A 'Lolita' in reverse. Not only narrated from a female perspective, but starring a mature woman who seduces a boy in an almost apocalyptic situation. It is Vladimir, the novel by the Argentine writer Leticia Martin (Buenos Aires, 1975) that today has won the 30,000 euros of the recovered Lumen Novel Prize, which was already delivered in the nineties -then it was called Femenino Lumen and it was won by Alicia Giménez Bartlett or Ángeles de Irisarri- and who wants to promote female literary talent.

The jury, made up of the writers Luna Miguel, Clara Obligado and Ángeles González-Sinde, the editor María Fasce and the bookseller Lola Larumbe, has indicated that Vladimir is "a controversial novel about the limits of desire and power relations". "The attraction and seduction of a mature man towards a young woman has been represented many times in literature, not the other way around. Vladimir is a reinterpretation of Lolita in a feminine key in a world that is fading away", they added, recalling that the action takes place "in a world that could be ours where a power outage causes chaos and distorts both the public and the private. It subverts customs, is tense, symbolic, questioning and agile".

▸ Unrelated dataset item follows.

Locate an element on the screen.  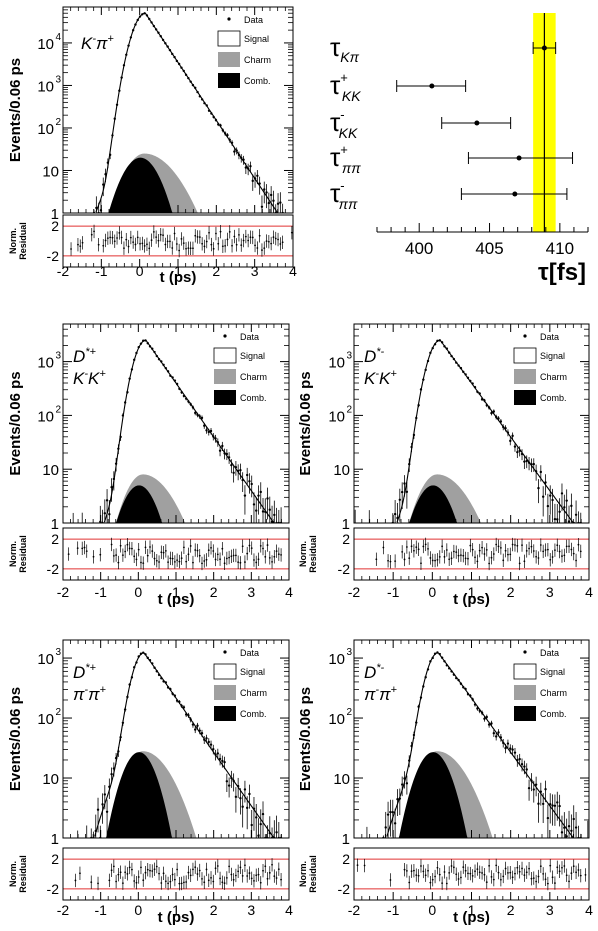
y-tick-exponent: 3 is located at coordinates (58, 80).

The protagonist of the novel, Guinea, sees her career as a professor at a US university cut short. After discovering her relationship with a much younger student, and looking for a new life, she arrives in Buenos Aires, where a huge blackout leads to an all against everyone in the streets and she takes refuge in the house of a taxi driver who lives with his teenage son.

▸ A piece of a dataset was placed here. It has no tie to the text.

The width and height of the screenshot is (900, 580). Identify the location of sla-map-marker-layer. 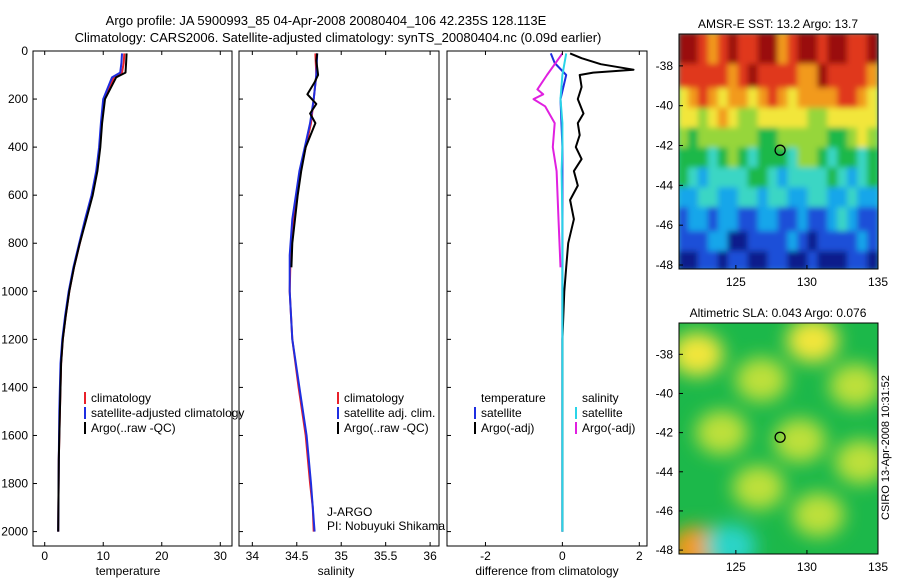
(780, 437).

"This love story between quotes, many, or unleashed passions has to do with Lolita, I have thought a lot about her when writing this work, she has been a north, and in fact I chose Vladimir as the name of the boy to honor its author, Nabokov. I wanted to put a woman in that situation, I love the beginning of that novel, plus the words that Nabokov writes almost apologizing when the novel appears, censored at the time... I wanted to take it up again today when we can read some things and study in another way in relation to what can and cannot be said. Can we say everything from fiction? I think so, but it's good to see what happens." Also, he confesses, for Vladimir he reread Bernard Schlink's The Reader, which narrates the relationship between a mature woman and a young man, and "the teacher of eroticism that is Marguerite Duras."

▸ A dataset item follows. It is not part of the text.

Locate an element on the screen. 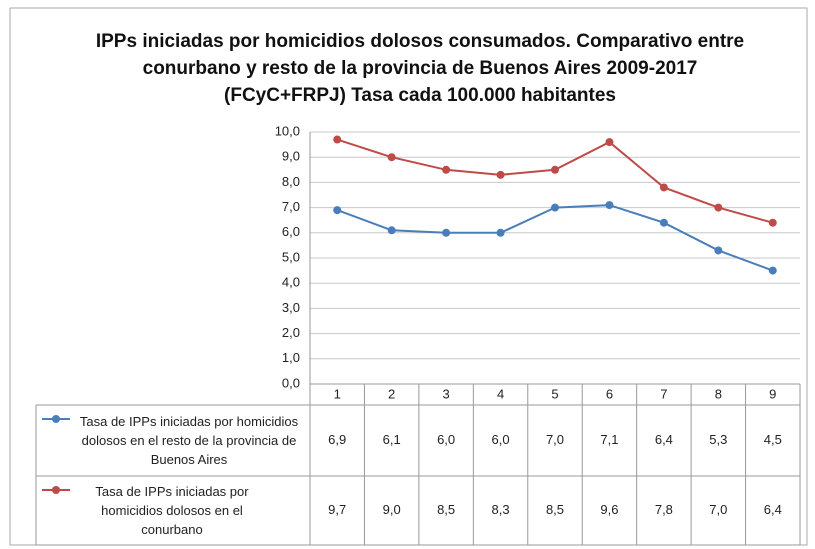  table-value: 8,3 is located at coordinates (501, 510).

And he believes that his new work connects with the concerns of the previous ones. "Perhaps one always writes the same book, and Vladimir is another exercise in thinking about gender roles. In Estrogens, the suspension of women in their roles worked, with men getting pregnant, replacing the issue of motherhood. Here the woman is more bigger than the boy and in the situation in which they find themselves there are no cultural limits for him to advance, he turns the roles around. Thinking about the roles that women occupy socially is a matter of my novels".

The writer Luna Miguel, a member of the jury, points out that she is particularly interested in the novel because it shows that "talking about sex and desire is not talking about love, and talking about the end of the world is not talking about heroism, and that you can write a novel hard and dangerous while also being tender. It shows that the basic instincts are not just a matter of last survival, but that they hit us in the guts at every moment of our existence, they are dangerous, painful", and the bookseller Lola Larumbe points out that Vladimir "speaks of taking advantage of the other, of power relations, and in this case it is a woman who exercises them".

The winner concludes that it is an "eternal" issue, that someone with power abuses that power in front of another. "And the situation of power can change, it can be labor, political, economic... And it must continue to be spoken, what cannot be is erased, hidden, assigned to a single gender."